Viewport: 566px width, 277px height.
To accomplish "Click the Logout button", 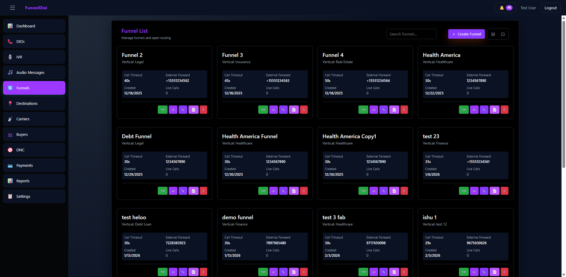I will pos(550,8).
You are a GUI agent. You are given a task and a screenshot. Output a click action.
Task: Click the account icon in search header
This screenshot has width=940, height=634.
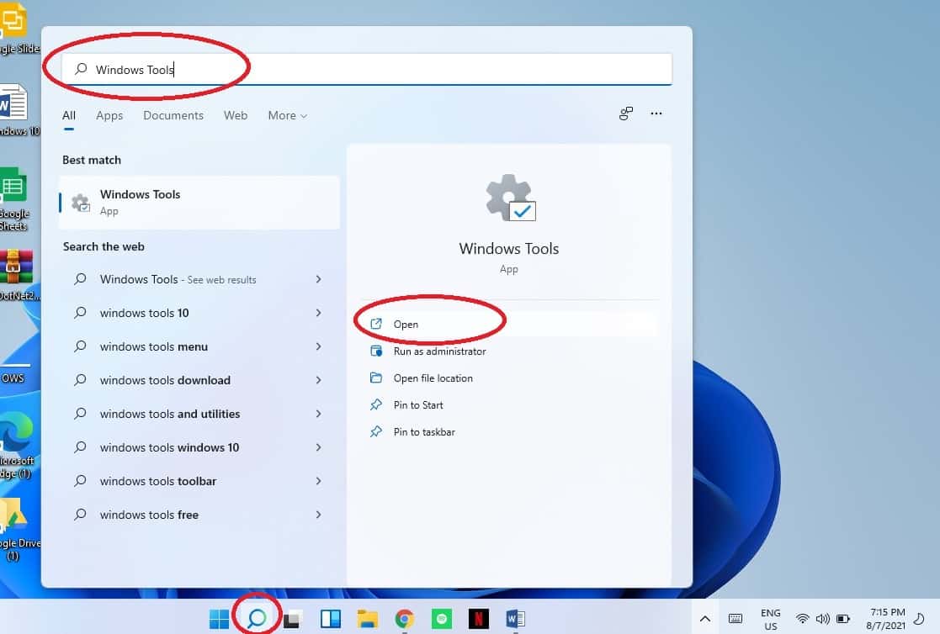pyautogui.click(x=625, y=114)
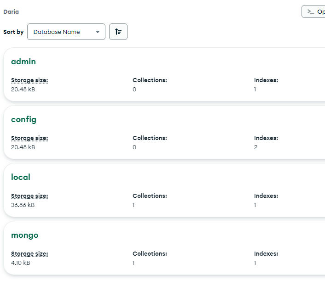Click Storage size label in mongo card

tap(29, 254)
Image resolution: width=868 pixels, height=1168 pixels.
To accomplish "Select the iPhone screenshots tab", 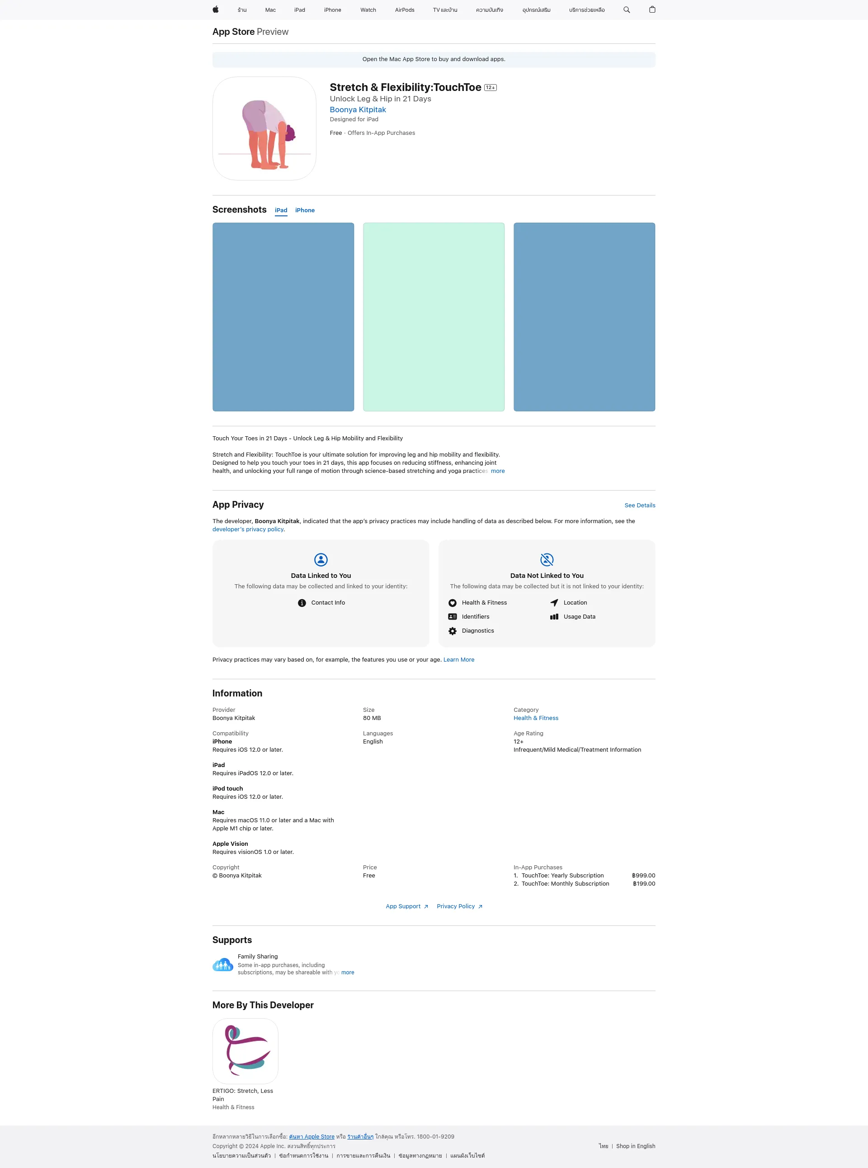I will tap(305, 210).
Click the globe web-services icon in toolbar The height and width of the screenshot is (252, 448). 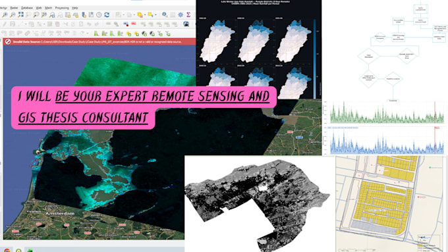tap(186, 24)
------------------------------------------------
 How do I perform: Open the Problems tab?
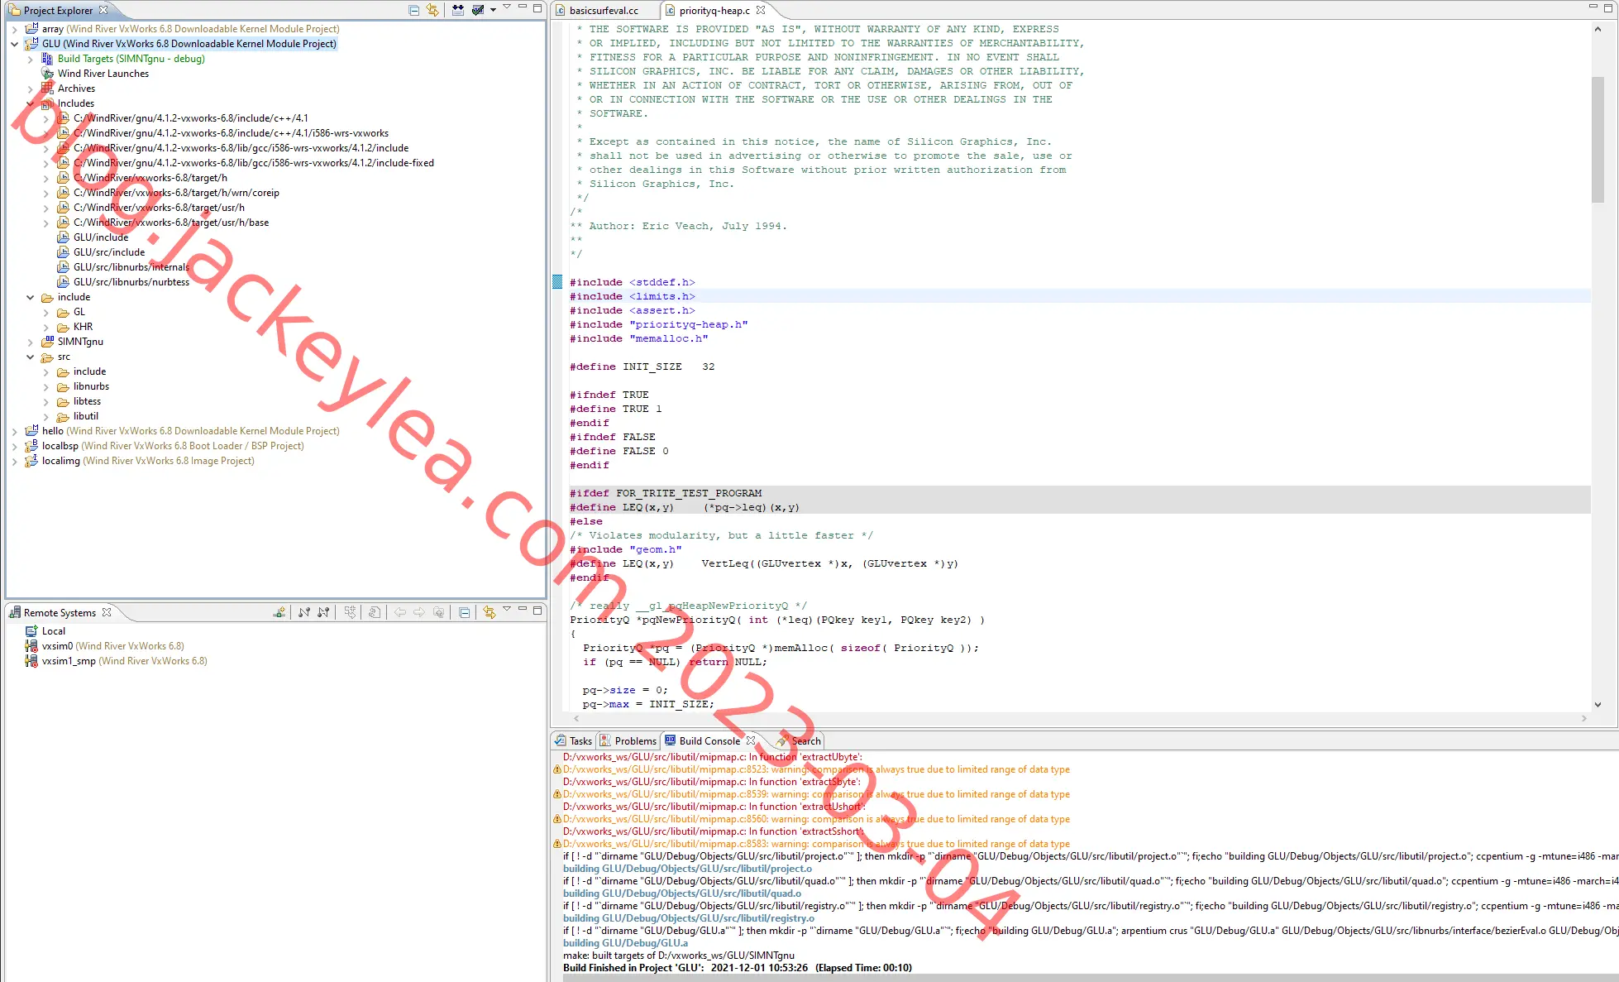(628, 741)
------------------------------------------------
— What is required —
Reproduce the lines of the records above verbatim, from the line containing "You are a GUI" down to the line containing "Click Storage size label in mongo card", with both of those lines included. Omit the pictures from your answer.

— Answer to this exercise —
You are a GUI agent. You are given a task and a screenshot. Output a click action.
Task: Click the account icon in search header
This screenshot has width=940, height=634.
pyautogui.click(x=625, y=114)
Click Storage size label in mongo card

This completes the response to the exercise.